**Instructions for the task**
Write out every record below exactly as it appears.

Stored data:
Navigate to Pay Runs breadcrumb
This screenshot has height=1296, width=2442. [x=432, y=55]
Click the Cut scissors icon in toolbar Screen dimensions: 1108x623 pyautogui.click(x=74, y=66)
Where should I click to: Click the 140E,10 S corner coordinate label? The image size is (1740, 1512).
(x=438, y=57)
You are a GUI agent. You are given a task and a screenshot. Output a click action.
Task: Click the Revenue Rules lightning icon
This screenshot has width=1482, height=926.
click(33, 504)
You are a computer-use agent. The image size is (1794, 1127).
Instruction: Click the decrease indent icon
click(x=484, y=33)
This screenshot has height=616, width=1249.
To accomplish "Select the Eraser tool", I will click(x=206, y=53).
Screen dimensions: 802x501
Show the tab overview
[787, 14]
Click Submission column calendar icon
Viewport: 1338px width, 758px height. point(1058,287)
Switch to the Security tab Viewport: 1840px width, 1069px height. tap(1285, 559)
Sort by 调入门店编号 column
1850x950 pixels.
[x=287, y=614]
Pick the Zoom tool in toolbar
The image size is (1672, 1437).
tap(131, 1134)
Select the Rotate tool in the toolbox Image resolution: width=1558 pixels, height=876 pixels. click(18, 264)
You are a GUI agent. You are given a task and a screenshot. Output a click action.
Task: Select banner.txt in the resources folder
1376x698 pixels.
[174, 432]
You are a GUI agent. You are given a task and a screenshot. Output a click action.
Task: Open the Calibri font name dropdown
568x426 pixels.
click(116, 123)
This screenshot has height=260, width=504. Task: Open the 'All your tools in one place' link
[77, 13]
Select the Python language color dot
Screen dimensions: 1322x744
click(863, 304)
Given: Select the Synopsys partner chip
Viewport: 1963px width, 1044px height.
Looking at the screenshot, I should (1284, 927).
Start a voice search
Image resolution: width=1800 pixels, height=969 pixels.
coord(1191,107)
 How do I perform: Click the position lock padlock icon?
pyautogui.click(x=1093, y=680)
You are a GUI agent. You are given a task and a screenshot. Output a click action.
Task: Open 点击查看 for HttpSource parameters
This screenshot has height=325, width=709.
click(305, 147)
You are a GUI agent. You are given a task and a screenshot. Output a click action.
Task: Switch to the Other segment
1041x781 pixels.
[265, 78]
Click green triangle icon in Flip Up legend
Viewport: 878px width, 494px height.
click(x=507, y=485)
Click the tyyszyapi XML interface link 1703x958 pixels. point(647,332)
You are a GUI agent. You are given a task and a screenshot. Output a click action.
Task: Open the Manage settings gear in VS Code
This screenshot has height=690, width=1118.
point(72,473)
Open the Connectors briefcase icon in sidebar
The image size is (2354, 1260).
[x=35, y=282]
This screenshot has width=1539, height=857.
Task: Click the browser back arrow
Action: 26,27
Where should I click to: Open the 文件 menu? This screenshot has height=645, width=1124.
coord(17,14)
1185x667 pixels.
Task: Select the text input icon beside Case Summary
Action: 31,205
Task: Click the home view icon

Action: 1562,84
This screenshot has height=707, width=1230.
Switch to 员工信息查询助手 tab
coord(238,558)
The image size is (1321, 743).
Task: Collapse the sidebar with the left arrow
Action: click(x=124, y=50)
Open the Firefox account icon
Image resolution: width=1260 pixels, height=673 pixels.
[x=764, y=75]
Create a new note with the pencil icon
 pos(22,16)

**Problem solution**
Navigate to Pay Runs breadcrumb
This screenshot has height=1296, width=2442. [x=432, y=55]
Click the Cut scissors icon in toolbar Screen dimensions: 1108x623 pyautogui.click(x=74, y=66)
Where should I click to: Click the 140E,10 S corner coordinate label? The image size is (1740, 1512).
(x=438, y=57)
You are a GUI agent. You are given a task and a screenshot. Output a click action.
Task: Click the Revenue Rules lightning icon
This screenshot has width=1482, height=926.
click(33, 504)
You are a computer-use agent. The image size is (1794, 1127).
Instruction: Click the decrease indent icon
click(x=484, y=33)
This screenshot has height=616, width=1249.
To accomplish "Select the Eraser tool", I will click(x=206, y=53).
Screen dimensions: 802x501
Show the tab overview
[787, 14]
Click Submission column calendar icon
Viewport: 1338px width, 758px height. point(1058,287)
Switch to the Security tab Viewport: 1840px width, 1069px height. tap(1285, 559)
Sort by 调入门店编号 column
1850x950 pixels.
[x=287, y=614]
Pick the Zoom tool in toolbar
The image size is (1672, 1437).
tap(131, 1134)
Select the Rotate tool in the toolbox Image resolution: width=1558 pixels, height=876 pixels. click(18, 264)
You are a GUI agent. You are given a task and a screenshot. Output a click action.
Task: Select banner.txt in the resources folder
1376x698 pixels.
[174, 432]
You are a GUI agent. You are given a task and a screenshot. Output a click action.
Task: Open the Calibri font name dropdown
568x426 pixels.
click(116, 123)
This screenshot has height=260, width=504. Task: Open the 'All your tools in one place' link
[77, 13]
Select the Python language color dot
Screen dimensions: 1322x744
click(863, 304)
Given: Select the Synopsys partner chip
Viewport: 1963px width, 1044px height.
Looking at the screenshot, I should (1284, 927).
Start a voice search
Image resolution: width=1800 pixels, height=969 pixels.
coord(1191,107)
 How do I perform: Click the position lock padlock icon?
pyautogui.click(x=1093, y=680)
You are a GUI agent. You are given a task and a screenshot. Output a click action.
Task: Open 点击查看 for HttpSource parameters
This screenshot has height=325, width=709.
click(305, 147)
You are a GUI agent. You are given a task and a screenshot. Output a click action.
Task: Switch to the Other segment
1041x781 pixels.
[265, 78]
Click green triangle icon in Flip Up legend
Viewport: 878px width, 494px height.
click(x=507, y=485)
Click the tyyszyapi XML interface link 1703x958 pixels. point(647,332)
You are a GUI agent. You are given a task and a screenshot. Output a click action.
Task: Open the Manage settings gear in VS Code
This screenshot has height=690, width=1118.
point(72,473)
Open the Connectors briefcase icon in sidebar
The image size is (2354, 1260).
[x=35, y=282]
This screenshot has width=1539, height=857.
Task: Click the browser back arrow
Action: 26,27
Where should I click to: Open the 文件 menu? This screenshot has height=645, width=1124.
coord(17,14)
1185x667 pixels.
Task: Select the text input icon beside Case Summary
Action: 31,205
Task: Click the home view icon

Action: 1562,84
This screenshot has height=707, width=1230.
Switch to 员工信息查询助手 tab
coord(238,558)
The image size is (1321, 743).
Task: Collapse the sidebar with the left arrow
Action: click(x=124, y=50)
Open the Firefox account icon
Image resolution: width=1260 pixels, height=673 pixels.
[x=764, y=75]
Create a new note with the pencil icon
 pos(22,16)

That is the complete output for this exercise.